> REQUIREMENT A
According to the abstract on semidefinite relaxation, what relaxation results from the special penalty method for quadratically constrained linear programming?

> PASSAGE

Enhancing Semidefinite Relaxation for Quadratically Constrained Quadratic Programming via Penalty Methods

Abstract

Quadratically constrained quadratic programming arises from a broad range of applications and is known to be among the hardest optimization problems. In recent years, semidefinite relaxation has become a popular approach for quadratically constrained quadratic programming, and many results have been reported in the literature. In this paper, we first discuss how to assess the gap between quadratically constrained quadratic programming and its semidefinite relaxation. Based on the estimated gap, we discuss how to construct an exact penalty function for quadratically constrained quadratic programming based on its semidefinite relaxation. We then introduce a special penalty method for quadratically constrained linear programming based on its semidefinite relaxation, resulting in the so-called conditionally quasi-convex relaxation. We show that the conditionally quasi-convex relaxation can provide tighter bounds than the standard semidefinite relaxation. By exploring various properties of the conditionally quasi-convex relaxation model, we develop two effective procedures, an iterative procedure and a bisection procedure, to solve the constructed conditionally quasi-convex relaxation. Promising numerical results are reported.

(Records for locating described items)
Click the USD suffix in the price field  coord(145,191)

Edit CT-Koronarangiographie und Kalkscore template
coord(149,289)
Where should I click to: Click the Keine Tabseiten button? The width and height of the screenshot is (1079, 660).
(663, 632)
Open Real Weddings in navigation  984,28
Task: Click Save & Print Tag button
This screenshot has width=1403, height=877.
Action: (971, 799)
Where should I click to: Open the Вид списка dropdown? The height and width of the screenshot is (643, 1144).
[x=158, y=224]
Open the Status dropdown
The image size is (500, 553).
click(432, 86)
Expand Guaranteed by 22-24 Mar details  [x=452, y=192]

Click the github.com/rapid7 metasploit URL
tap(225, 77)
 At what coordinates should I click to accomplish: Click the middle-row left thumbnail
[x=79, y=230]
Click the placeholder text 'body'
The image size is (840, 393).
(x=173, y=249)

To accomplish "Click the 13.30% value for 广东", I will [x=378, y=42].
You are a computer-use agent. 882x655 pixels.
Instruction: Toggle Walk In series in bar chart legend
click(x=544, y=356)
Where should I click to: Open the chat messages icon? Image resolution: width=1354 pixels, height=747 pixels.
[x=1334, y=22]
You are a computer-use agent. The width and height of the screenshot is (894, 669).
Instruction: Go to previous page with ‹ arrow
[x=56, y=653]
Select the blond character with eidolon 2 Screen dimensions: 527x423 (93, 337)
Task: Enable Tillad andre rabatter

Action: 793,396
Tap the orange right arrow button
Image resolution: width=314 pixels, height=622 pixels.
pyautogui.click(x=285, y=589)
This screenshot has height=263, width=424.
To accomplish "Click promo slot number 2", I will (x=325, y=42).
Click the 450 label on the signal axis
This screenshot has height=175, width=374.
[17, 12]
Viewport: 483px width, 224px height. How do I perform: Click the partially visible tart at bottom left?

> REQUIREMENT B
Write out the records line for line, starting at the first line of the records and ending at the line that contains "Expand Guaranteed by".

> TASK OUTPUT A
The conditionally quasi-convex relaxation.

> TASK OUTPUT B
Click the USD suffix in the price field  coord(145,191)

Edit CT-Koronarangiographie und Kalkscore template
coord(149,289)
Where should I click to: Click the Keine Tabseiten button? The width and height of the screenshot is (1079, 660).
(663, 632)
Open Real Weddings in navigation  984,28
Task: Click Save & Print Tag button
This screenshot has width=1403, height=877.
Action: (971, 799)
Where should I click to: Open the Вид списка dropdown? The height and width of the screenshot is (643, 1144).
[x=158, y=224]
Open the Status dropdown
The image size is (500, 553).
click(432, 86)
Expand Guaranteed by 22-24 Mar details  [x=452, y=192]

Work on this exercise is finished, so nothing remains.